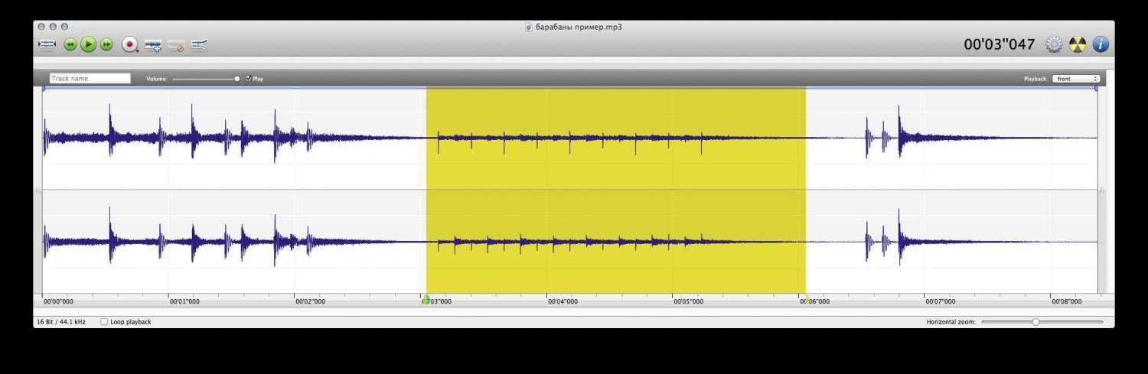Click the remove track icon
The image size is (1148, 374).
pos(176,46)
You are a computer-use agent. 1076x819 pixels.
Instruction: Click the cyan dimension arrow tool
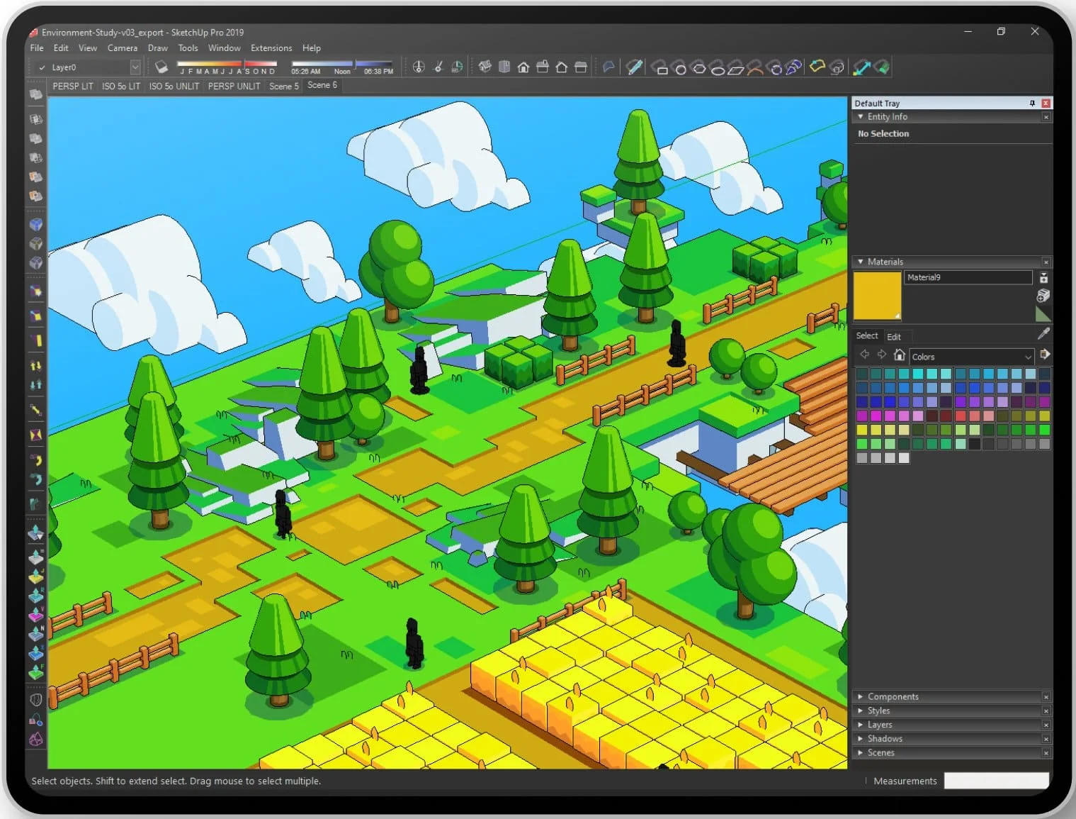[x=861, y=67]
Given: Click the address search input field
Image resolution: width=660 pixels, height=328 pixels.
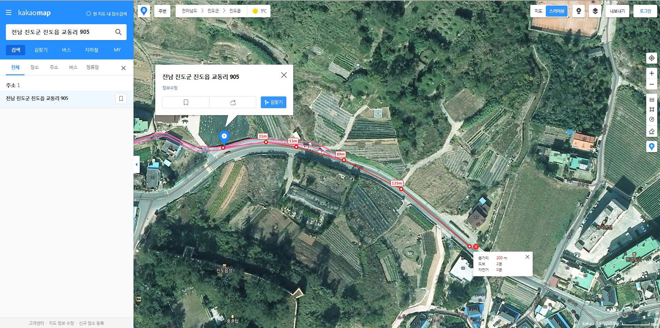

==

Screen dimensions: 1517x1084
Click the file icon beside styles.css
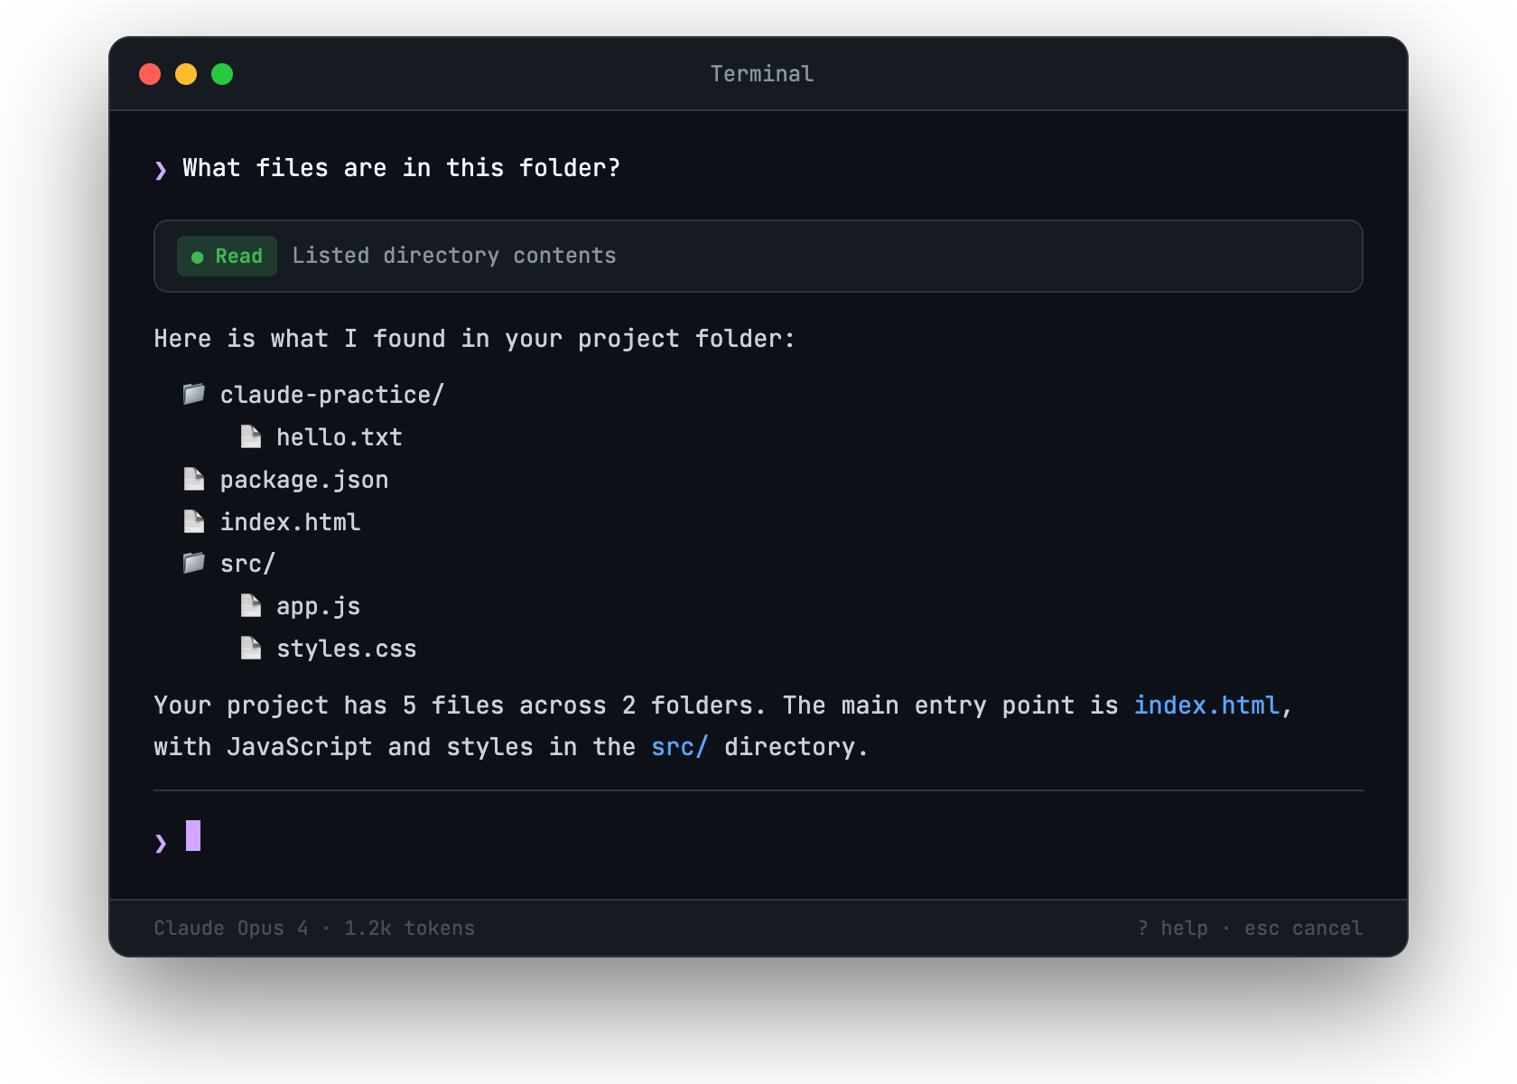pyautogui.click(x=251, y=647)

==

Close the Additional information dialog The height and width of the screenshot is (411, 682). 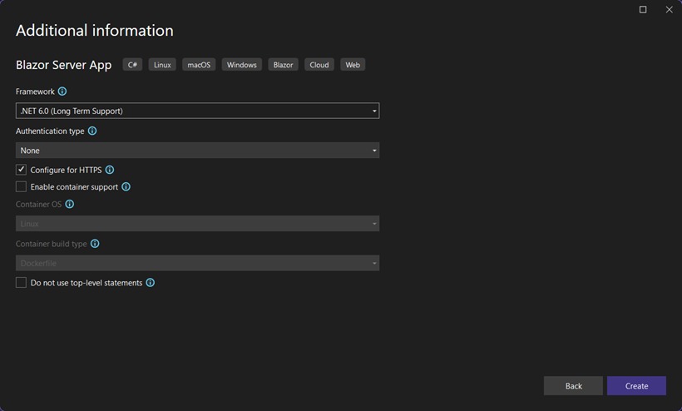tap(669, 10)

■ Direction
Repeat the rows from the line with "Click the remove track icon" to the line with "Image resolution: width=660", both included, without the pictures.

■ Correct result
Click the remove track icon
The image size is (1148, 374).
pos(176,46)
You are a computer-use agent. 1076x819 pixels.
Instruction: Click the cyan dimension arrow tool
[x=861, y=67]
Given: Click the address search input field
Image resolution: width=660 pixels, height=328 pixels.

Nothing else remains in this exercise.